Unfortunately, there’s been far too little talk about non-drug measures such as social distancing and hygiene as means to reduce infection, while nothing has been said officially about measures to enhance the effectiveness of the best viral control system known to humankind: the human immune system, with which each one of us is endowed. Enlightened governments (none come to mind) should be talking about combining social distancing, ‘open-air treatment’ and specific nutritional and botanical approaches (eg. boosting vitamin D levels) that are known to facilitate a better modulated, immune response. For the time being, these are things about which we must learn for ourselves because we are unlikely to hear about them from our drug-dependent governments.

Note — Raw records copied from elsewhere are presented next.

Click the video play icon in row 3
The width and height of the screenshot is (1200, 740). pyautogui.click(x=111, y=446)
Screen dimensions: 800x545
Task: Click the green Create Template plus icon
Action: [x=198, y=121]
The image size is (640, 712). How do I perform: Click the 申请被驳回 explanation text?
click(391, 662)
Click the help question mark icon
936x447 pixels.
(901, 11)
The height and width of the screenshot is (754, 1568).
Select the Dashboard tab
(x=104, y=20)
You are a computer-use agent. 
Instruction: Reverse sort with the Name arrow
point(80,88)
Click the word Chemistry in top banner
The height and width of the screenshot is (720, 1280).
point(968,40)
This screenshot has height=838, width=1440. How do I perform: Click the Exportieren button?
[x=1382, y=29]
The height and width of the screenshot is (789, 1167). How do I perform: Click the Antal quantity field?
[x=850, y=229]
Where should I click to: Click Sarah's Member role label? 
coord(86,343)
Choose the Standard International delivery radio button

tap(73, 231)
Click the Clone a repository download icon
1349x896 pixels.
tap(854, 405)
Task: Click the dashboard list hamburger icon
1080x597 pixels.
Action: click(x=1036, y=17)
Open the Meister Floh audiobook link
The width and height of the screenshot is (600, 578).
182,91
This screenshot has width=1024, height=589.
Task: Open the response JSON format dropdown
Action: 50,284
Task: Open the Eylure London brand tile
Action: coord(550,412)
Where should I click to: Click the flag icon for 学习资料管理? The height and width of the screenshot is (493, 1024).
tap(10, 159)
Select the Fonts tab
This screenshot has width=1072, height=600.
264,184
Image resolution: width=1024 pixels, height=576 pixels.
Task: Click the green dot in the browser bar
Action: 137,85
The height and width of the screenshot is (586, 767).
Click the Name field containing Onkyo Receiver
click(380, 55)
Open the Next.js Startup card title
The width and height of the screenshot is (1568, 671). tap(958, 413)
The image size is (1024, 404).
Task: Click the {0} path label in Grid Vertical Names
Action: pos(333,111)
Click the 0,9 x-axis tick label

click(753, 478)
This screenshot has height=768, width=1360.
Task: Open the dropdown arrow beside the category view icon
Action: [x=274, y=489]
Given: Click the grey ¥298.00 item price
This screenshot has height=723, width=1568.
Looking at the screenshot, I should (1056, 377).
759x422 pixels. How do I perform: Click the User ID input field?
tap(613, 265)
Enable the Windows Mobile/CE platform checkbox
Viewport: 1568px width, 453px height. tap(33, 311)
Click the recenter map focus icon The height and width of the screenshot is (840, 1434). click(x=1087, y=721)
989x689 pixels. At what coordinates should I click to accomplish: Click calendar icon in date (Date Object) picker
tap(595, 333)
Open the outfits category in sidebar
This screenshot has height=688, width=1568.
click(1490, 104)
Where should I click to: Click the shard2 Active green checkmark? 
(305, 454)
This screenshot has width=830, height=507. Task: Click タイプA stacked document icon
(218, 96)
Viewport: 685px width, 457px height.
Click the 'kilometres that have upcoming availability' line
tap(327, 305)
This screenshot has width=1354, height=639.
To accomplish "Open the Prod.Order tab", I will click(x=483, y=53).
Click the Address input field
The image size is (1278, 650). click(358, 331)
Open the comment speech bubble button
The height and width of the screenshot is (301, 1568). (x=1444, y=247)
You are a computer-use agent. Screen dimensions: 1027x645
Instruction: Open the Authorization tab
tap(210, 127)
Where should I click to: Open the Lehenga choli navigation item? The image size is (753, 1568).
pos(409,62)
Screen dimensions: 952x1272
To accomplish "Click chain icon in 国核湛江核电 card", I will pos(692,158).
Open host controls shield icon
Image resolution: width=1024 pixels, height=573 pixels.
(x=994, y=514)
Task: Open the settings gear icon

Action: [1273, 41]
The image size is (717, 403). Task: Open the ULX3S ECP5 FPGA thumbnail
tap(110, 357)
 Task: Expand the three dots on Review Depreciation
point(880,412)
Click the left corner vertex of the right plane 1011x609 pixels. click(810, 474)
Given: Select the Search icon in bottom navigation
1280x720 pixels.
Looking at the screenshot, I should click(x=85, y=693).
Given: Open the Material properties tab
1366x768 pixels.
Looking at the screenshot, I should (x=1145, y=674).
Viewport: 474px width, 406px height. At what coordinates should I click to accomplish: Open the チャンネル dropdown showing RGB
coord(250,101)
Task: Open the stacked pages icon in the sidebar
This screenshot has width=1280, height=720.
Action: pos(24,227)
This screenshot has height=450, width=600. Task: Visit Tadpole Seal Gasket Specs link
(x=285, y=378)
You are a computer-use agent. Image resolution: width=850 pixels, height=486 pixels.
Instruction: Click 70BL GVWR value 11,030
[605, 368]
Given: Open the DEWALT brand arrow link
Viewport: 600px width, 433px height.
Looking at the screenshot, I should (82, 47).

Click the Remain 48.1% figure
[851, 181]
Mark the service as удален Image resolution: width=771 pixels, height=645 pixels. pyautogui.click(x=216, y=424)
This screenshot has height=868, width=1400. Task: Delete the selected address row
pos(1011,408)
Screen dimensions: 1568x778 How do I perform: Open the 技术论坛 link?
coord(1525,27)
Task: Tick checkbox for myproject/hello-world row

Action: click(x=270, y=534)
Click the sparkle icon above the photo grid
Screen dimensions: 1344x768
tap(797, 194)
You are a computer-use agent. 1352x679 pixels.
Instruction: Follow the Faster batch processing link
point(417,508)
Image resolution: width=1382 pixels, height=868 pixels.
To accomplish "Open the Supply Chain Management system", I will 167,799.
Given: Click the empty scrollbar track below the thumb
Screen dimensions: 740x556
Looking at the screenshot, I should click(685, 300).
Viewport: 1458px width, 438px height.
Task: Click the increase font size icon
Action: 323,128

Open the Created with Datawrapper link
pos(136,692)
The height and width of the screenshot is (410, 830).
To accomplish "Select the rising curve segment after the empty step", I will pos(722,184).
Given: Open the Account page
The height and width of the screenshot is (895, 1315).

From a scientific standpoint, the over-reliance on drugs and vaccines is deeply questionable. Of particular concern is the lack of efficacy of anti-viral drugs in dealing with serious influenza, their potentially serious side-effects, as well as the variable efficacy and safety of vaccines, especially when a pandemic strain might be quite unstable.
Given the current threat, are you prepared to be injected with a new vaccine, or be treated with Tamiflu or Relenza? Do you believe that those who opt for such approaches are given enough information on which to make an informed choice? At the ANH, we think not.